▶ **Vos tâches**:
[A] Relevez dans l'extrait de décision sur le burn out toutes les expressions formées d'un nom suivi de « de travail », chacune une seule fois.
[B] Poursuivez l'extrait de décision sur le burn out à la suite de sa dernière phrase.

Les certificats médicaux qui font état d’un burn out, reprennent les dires de la salariés sur la charge de travail, l’épuisement professionnel noté et la qualification burn out pouvant avoir d’autres origines que le comportement de l’employeur, dont le caractère fautif n’est pas démontré en l’espèce.

Mme [C] [J] sera débouté de sa demande au titre de l’obligation de sécurité et le jugement déféré sera infirmé de ce chef.

Sur la rupture du contrat de travail

En application des dispositions de l’article 1224, en cas d’inexécution de ses obligations par l’une des parties, l’autre partie peut demander au juge de prononcer la résiliation du contrat.

La résiliation judiciaire à la demande du salarié n’est justifiée qu’en cas de manquements de l’employeur d’une gravité suffisante pour empêcher la poursuite de la relation de travail.

▶ **Extraits de données**:

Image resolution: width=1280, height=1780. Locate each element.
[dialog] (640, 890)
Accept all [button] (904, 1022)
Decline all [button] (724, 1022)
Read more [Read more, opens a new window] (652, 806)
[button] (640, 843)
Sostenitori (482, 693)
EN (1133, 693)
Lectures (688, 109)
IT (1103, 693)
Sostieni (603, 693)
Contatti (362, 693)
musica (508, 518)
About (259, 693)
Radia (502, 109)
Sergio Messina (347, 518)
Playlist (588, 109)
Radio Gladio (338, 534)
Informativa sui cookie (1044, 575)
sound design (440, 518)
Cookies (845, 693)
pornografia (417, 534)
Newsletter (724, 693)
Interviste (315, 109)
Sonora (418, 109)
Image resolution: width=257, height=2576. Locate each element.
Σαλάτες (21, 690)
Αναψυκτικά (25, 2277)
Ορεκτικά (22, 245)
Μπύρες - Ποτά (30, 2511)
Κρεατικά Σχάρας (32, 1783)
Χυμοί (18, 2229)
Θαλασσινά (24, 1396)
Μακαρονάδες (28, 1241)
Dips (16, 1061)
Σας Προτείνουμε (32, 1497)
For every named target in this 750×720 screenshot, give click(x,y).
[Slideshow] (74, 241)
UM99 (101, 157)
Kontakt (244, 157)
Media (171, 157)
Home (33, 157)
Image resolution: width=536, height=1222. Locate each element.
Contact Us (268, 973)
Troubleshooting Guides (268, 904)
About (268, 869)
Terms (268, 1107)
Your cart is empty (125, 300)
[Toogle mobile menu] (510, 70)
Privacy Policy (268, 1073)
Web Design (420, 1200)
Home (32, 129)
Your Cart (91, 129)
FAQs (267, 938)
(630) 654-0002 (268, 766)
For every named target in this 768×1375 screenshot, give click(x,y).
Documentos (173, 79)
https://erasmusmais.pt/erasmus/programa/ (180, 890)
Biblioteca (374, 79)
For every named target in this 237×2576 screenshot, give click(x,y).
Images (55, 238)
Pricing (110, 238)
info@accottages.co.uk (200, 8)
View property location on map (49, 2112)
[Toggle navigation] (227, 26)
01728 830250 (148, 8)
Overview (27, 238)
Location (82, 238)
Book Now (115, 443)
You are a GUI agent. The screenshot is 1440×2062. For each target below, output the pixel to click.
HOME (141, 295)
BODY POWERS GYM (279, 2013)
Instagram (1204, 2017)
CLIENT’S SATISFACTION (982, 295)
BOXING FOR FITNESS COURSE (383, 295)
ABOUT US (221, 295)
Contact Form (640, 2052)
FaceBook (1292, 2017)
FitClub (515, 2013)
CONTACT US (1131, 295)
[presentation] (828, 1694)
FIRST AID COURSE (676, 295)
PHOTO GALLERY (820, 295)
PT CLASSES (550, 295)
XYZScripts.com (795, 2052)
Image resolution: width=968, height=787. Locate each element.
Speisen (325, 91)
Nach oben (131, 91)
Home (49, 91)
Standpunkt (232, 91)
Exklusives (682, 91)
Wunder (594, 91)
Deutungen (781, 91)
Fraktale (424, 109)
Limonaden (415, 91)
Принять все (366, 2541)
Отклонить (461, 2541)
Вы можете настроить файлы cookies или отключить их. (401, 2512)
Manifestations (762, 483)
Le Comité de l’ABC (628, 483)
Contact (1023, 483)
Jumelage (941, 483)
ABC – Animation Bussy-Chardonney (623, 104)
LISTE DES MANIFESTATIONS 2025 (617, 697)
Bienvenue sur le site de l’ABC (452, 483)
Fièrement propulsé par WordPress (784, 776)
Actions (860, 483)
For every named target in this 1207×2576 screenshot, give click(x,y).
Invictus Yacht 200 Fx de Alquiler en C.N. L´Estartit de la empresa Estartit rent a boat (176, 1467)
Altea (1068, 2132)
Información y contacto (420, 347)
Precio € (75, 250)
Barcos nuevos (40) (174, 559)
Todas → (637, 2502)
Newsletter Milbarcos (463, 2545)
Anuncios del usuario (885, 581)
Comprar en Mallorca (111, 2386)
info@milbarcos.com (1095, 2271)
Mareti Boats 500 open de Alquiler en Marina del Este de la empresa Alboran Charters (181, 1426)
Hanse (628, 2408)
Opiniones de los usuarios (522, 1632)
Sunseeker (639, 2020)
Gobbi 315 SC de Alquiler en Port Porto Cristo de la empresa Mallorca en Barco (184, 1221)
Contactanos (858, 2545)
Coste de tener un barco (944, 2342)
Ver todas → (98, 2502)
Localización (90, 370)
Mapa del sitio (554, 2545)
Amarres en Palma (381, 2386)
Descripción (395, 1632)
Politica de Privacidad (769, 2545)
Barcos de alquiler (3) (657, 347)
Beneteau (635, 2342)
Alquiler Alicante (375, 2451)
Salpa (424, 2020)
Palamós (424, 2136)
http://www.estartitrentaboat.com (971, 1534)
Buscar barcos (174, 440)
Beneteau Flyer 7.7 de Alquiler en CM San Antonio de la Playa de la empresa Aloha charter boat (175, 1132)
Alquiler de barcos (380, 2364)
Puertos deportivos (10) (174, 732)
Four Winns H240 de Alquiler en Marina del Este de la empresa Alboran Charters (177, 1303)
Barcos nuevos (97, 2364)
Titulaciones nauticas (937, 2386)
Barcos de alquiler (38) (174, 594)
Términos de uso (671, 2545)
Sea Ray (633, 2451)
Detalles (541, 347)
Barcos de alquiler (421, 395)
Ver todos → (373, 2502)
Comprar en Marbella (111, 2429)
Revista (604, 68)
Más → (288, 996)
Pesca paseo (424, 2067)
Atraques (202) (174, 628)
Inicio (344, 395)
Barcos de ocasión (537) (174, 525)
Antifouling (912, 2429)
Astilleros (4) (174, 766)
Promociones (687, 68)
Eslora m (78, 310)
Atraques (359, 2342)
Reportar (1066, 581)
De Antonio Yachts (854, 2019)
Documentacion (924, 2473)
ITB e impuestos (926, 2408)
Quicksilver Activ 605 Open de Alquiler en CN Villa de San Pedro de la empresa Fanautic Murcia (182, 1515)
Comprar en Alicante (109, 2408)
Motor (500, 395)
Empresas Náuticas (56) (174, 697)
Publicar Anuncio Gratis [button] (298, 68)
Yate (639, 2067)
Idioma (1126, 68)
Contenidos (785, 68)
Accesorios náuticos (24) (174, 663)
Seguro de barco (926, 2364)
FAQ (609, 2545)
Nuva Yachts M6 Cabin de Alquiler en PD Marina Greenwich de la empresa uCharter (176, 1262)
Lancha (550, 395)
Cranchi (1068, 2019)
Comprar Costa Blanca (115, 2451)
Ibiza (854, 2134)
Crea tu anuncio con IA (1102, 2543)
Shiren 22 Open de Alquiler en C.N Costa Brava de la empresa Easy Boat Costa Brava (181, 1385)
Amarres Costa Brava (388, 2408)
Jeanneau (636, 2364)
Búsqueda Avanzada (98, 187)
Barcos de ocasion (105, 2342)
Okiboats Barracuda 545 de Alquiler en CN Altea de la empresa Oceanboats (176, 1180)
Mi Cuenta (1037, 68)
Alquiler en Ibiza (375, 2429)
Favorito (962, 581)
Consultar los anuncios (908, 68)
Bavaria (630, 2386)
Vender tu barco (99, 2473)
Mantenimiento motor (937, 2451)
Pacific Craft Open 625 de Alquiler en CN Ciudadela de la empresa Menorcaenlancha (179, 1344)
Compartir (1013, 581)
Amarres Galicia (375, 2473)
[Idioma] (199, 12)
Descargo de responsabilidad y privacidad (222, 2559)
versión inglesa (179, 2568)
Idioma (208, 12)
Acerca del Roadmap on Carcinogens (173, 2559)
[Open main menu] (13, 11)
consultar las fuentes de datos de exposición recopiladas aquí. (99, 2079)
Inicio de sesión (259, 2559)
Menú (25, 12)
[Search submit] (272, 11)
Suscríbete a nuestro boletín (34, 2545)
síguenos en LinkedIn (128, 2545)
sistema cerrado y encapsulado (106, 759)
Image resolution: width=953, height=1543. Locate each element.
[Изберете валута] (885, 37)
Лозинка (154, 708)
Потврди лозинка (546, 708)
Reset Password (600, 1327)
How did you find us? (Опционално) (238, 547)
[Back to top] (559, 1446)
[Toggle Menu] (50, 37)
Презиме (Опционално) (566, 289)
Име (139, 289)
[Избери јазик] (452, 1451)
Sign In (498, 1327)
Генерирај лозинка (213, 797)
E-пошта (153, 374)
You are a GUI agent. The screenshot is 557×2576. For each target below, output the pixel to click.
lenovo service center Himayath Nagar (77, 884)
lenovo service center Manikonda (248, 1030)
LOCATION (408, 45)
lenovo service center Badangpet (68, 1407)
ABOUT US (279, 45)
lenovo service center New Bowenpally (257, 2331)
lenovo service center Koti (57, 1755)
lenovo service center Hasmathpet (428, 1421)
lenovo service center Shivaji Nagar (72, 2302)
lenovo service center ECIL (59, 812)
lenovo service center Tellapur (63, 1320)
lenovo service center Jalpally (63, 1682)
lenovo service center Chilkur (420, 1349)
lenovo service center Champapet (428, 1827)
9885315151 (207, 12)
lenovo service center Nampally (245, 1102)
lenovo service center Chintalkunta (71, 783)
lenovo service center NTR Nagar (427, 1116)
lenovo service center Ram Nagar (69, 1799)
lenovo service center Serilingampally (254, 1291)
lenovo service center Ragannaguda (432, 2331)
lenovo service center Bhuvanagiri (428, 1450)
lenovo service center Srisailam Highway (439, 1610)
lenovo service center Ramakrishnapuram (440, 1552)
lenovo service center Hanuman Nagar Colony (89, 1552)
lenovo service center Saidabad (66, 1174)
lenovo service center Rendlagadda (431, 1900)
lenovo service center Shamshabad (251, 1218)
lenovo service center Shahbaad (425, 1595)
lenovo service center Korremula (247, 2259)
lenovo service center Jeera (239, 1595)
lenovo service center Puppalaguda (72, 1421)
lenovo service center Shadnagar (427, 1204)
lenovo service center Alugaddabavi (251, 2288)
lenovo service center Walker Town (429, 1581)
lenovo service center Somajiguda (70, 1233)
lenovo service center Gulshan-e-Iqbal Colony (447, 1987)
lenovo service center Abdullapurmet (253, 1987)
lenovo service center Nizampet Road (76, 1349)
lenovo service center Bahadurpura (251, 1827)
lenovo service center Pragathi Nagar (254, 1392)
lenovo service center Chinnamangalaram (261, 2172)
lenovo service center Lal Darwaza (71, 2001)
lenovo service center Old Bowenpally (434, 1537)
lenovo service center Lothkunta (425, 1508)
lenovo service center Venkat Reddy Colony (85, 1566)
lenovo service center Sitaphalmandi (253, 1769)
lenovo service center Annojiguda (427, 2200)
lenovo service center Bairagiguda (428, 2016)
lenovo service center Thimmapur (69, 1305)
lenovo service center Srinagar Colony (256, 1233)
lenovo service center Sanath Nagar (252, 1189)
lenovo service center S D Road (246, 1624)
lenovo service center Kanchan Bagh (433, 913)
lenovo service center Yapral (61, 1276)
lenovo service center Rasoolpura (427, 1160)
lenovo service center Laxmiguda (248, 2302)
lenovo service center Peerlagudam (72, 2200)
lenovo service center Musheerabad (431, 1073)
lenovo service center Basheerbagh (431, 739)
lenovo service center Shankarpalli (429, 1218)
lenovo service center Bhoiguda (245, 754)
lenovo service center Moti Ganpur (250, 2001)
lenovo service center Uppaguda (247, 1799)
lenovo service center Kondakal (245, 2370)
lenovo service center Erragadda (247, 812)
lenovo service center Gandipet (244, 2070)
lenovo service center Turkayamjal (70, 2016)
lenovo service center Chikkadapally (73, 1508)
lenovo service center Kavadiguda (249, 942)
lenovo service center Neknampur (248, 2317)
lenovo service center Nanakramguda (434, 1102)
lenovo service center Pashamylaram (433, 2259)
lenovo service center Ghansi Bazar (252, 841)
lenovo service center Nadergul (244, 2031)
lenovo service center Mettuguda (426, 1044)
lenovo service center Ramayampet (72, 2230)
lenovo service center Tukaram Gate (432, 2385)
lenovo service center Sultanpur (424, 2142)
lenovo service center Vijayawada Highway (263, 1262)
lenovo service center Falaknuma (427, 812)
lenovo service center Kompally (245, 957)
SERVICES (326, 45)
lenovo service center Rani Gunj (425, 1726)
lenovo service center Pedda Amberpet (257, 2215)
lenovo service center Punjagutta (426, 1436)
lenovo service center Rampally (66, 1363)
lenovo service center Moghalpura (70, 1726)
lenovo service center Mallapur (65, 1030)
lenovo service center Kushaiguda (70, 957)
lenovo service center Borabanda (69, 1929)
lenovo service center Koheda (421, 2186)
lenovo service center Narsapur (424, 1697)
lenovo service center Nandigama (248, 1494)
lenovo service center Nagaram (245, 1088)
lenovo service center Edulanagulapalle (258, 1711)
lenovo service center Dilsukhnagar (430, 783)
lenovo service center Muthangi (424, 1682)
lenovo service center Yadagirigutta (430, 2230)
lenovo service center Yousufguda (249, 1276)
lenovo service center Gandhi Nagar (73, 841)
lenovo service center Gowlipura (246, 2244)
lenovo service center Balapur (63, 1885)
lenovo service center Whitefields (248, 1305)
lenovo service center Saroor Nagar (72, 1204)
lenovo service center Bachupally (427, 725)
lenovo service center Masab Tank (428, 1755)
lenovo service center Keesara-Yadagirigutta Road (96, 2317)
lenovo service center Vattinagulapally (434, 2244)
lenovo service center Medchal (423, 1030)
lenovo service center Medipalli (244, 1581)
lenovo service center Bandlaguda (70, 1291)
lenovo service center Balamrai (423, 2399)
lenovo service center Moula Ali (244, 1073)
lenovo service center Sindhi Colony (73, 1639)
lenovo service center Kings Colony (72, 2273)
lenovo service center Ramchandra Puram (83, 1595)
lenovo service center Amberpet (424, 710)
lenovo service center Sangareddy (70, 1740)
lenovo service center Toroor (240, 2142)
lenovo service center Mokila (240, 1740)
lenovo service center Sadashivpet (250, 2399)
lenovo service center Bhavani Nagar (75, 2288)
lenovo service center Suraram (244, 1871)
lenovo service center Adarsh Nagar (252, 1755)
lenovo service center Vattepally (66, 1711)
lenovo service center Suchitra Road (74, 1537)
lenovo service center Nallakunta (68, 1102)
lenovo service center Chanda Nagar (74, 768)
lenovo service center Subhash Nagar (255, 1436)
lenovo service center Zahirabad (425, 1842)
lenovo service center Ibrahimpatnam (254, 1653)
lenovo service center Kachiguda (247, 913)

▶ **Réponses par tâche**:
[A] charge de travail ; contrat de travail ; relation de travail

[B]
En application de l’article 1184 devenu 1225 du code civil, en cas de résiliation judiciaire du contrat de travail, la date d’effet de la résiliation ne peut être fixée qu’au jour de la décision qui la prononce, dès lors que le contrat n’a pas été rompu avant cette date et que le salarié était resté au service de son employeur.

Au soutien de sa demande de résiliation, Mme [C] [J] invoque le dépassement récurrent des durées légales hebdomadaires du travail, avoir été victime d’un harcèlement moral de la part de son employeur et être en arrêt de travail pour maladie depuis au moins le 1er juin 2018 pour des manquements de l’employeur à ses obligations de sécurité.

Aucun de ces faits n’a été retenu comme établi.

La demande en résiliation du contrat de travail aux torts de l’employeur sera rejetée ainsi que les demandes financières qui y étaient liées.

Le jugement déféré infirmé de ce chef.

Sur l’infraction de travail dissimulé

La demande de Mme [C] [J] au titre des heures supplémentaires ayant été rejetée, la demande relative à la condamnation de la socité à lui verser 6 mois de salaire au titre de l’infraction de travail dissimulé fondé sur le non paiement de ces heures supplémentaires sera rejetée.

Sur la demande au titre de la procédure abusive

Soutenant l’abus de droit par Mme [C] [J], dont les condamnations en première instance ont impacté la trésorerie de la société dans un conteste de crise sanitaire, elle sollicite sa condamnation à lui verser la somme de 5.000 euros.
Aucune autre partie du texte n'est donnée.